Walk-behind vibratory compaction rollers are used to compact soil and asphalt in order to provide a firm foundation for structural building, to reduce future settlement of soil, or to compact asphalt for pathway, road, and parking lot construction. Such machines commonly are controlled by a single operator who follows behind the machine to direct the machine's travel direction and actuate its controls. Such machines may have one drum (single-drum) or two drums (dual-drum) acting as compaction surface(s). In order to enhance compaction, each drum is excited to vibrate by an exciter assembly associated with the drum. Commonly, a control arm extends rearwardly from the machine and provides the mechanical advantage to allow the operator to physically manipulate the direction of travel of the machine.
Vibratory rollers typically have either “center excitation” in which an exciter assembly is positioned between front and rear drums or “in-drum excitation” in which an exciter assembly is positioned within each drum that is excited. High vibration levels inducted in all vibratory compaction rollers can cause machine components to resonate at different frequencies. In some cases, the vibrating components can generate high sound levels on their own and/or through interaction with other components. The resulting noise is problematic because vibratory machines must meet strict sound limit regulations in various countries (particularly in the European Union). Measures therefore usually are taken to reduce noise generation. These measures typically include the use of design principals including resonance avoidance and the provision of dampening systems.
Noise reduction efforts are complicated by the basic design of vibratory compaction rollers. The drum or drums typically are mounted on a lower frame, and the engine, controls, and other components are mounted on an upper frame that is mounted on the lower frame via vibration isolating mechanisms such as shock mounts. In the case of a center-mounted exciter assembly, the exciter is mounted, or built into, the lower frame. Bearings and hydraulic drive motors are positioned between the drum supports and drums. These components between the lower frame and the drums require the provision of tolerance in the form of gaps between them to allow for relative movement therebetween while preventing binding. The large number of components leads to a large tolerance stack-up, even if many of the components are precision machined. Relative movement between any of these components can be excited with vibration, creating large amounts of sound.
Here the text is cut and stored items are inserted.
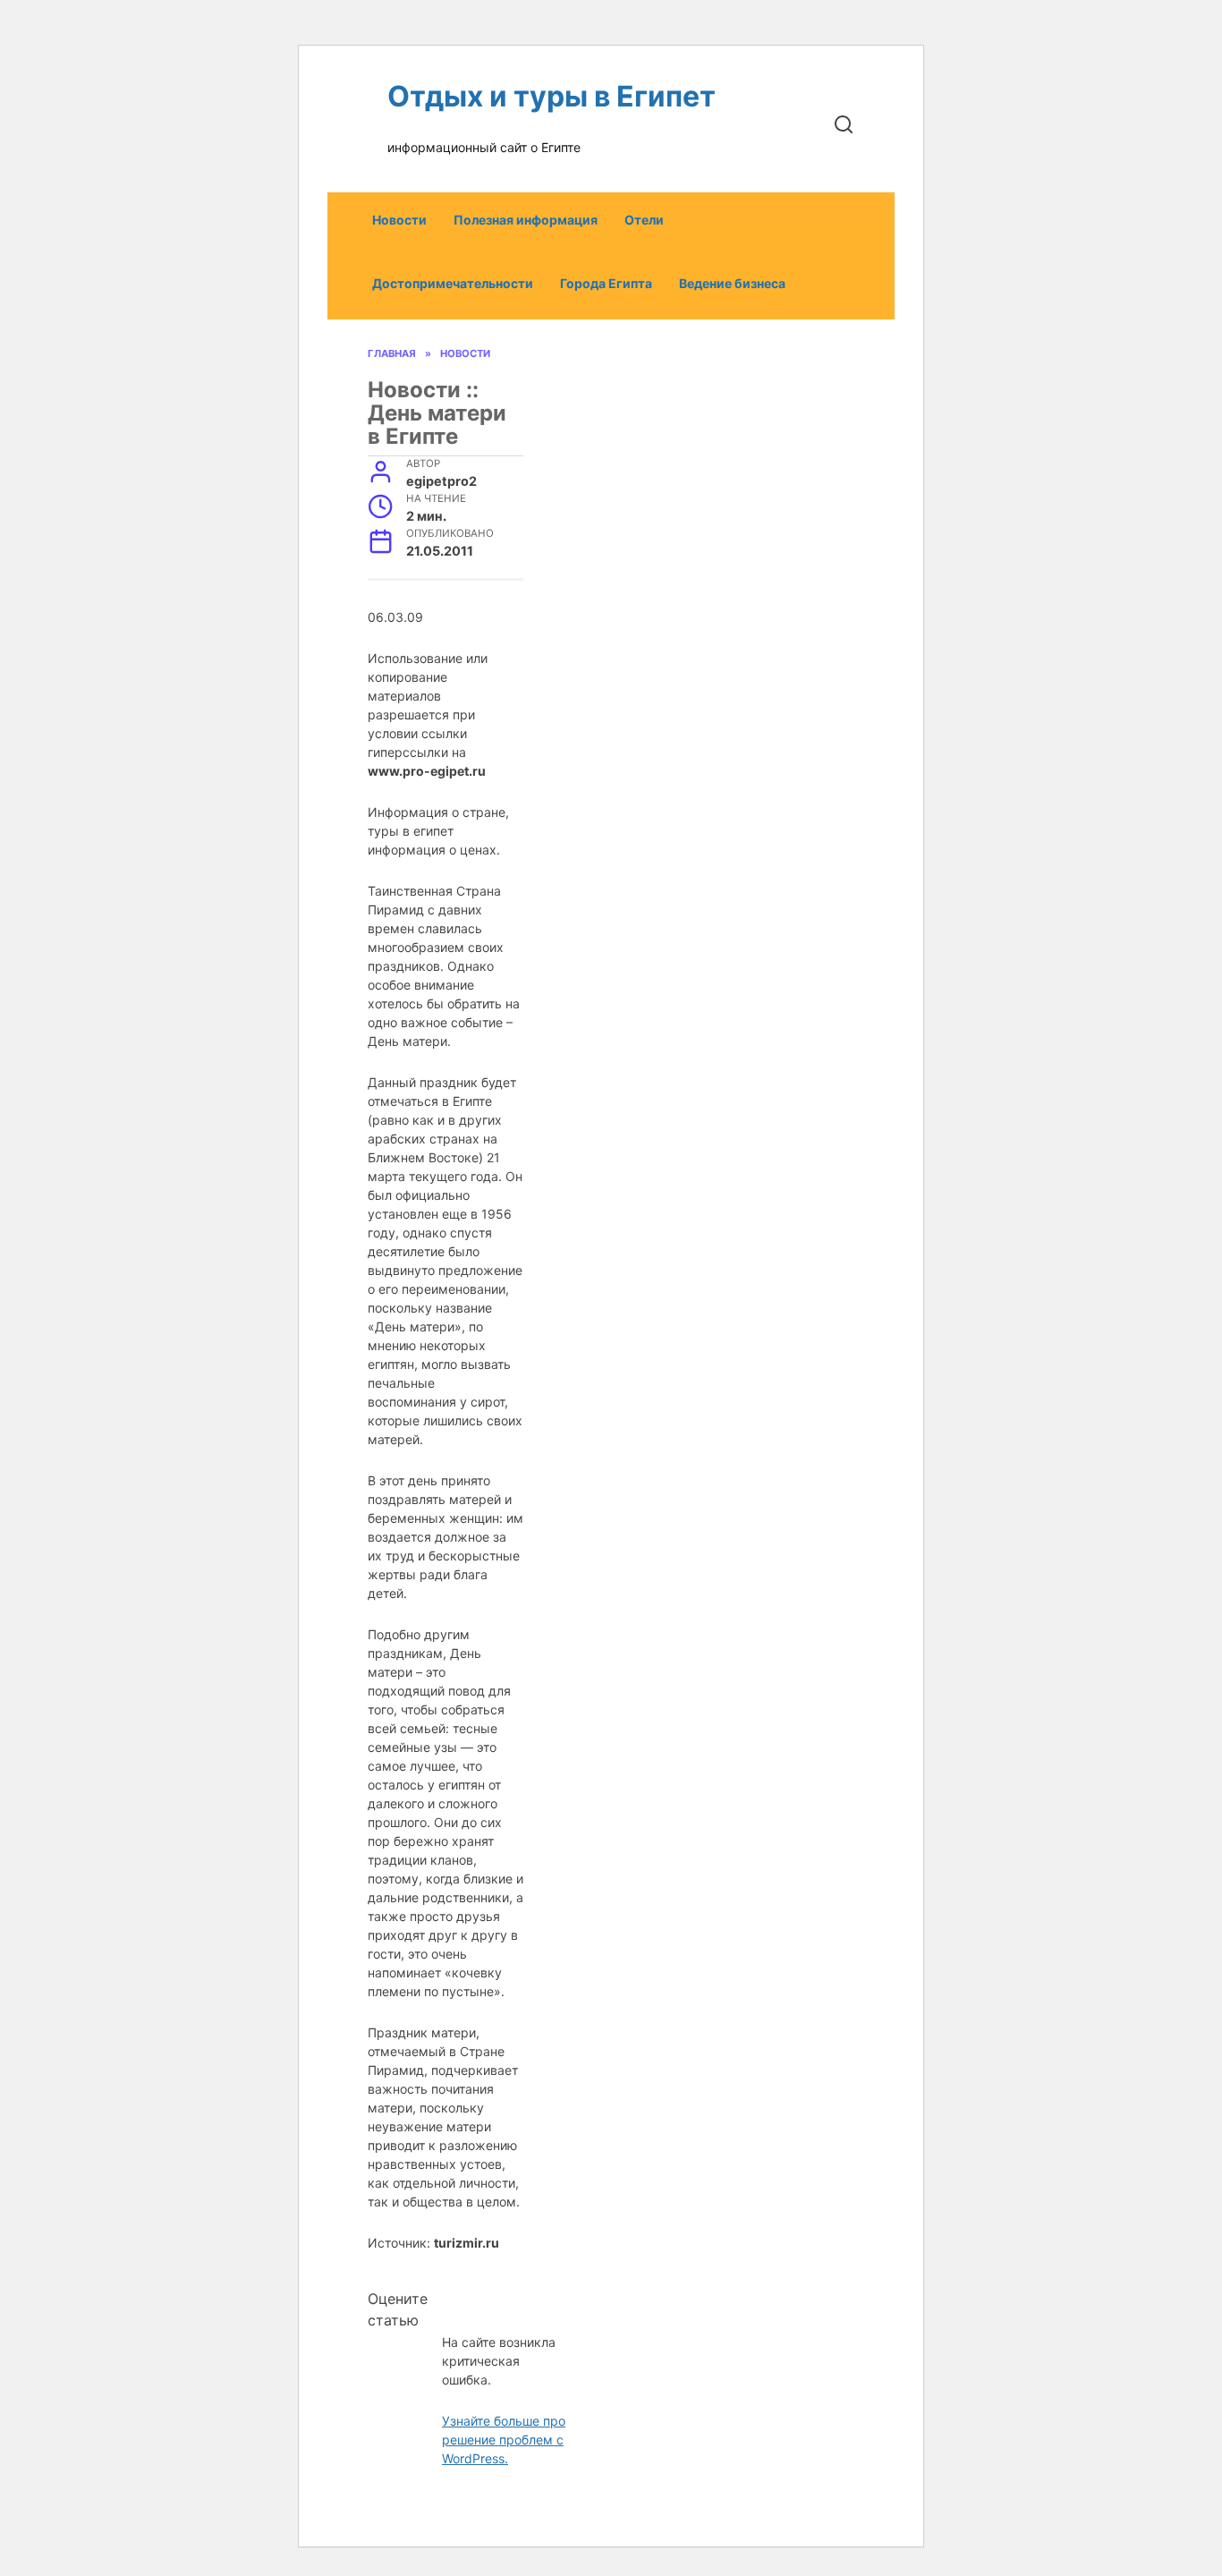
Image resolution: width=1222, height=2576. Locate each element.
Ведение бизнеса (732, 283)
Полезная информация (526, 219)
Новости (399, 219)
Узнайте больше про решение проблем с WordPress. (503, 2439)
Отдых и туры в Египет (551, 96)
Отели (644, 219)
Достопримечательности (452, 283)
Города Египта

Various techniques have been implemented to reduce noise generation due to operation of a vibratory compaction roller. Many of these techniques are reasonably effective, but most are relatively costly to implement and/or add cost, size, weight, and/or complexity to the machine. For example, one design uses a specialized motor to drive the drum to rotate. Another design uses specialized bearings. Both designs add considerable cost and complexity to the roller.
The need therefore has arisen to provide a technique for reducing sound generation during operation of a vibratory compaction roller that is effective, yet relatively simple and inexpensive when compared to previously-known techniques.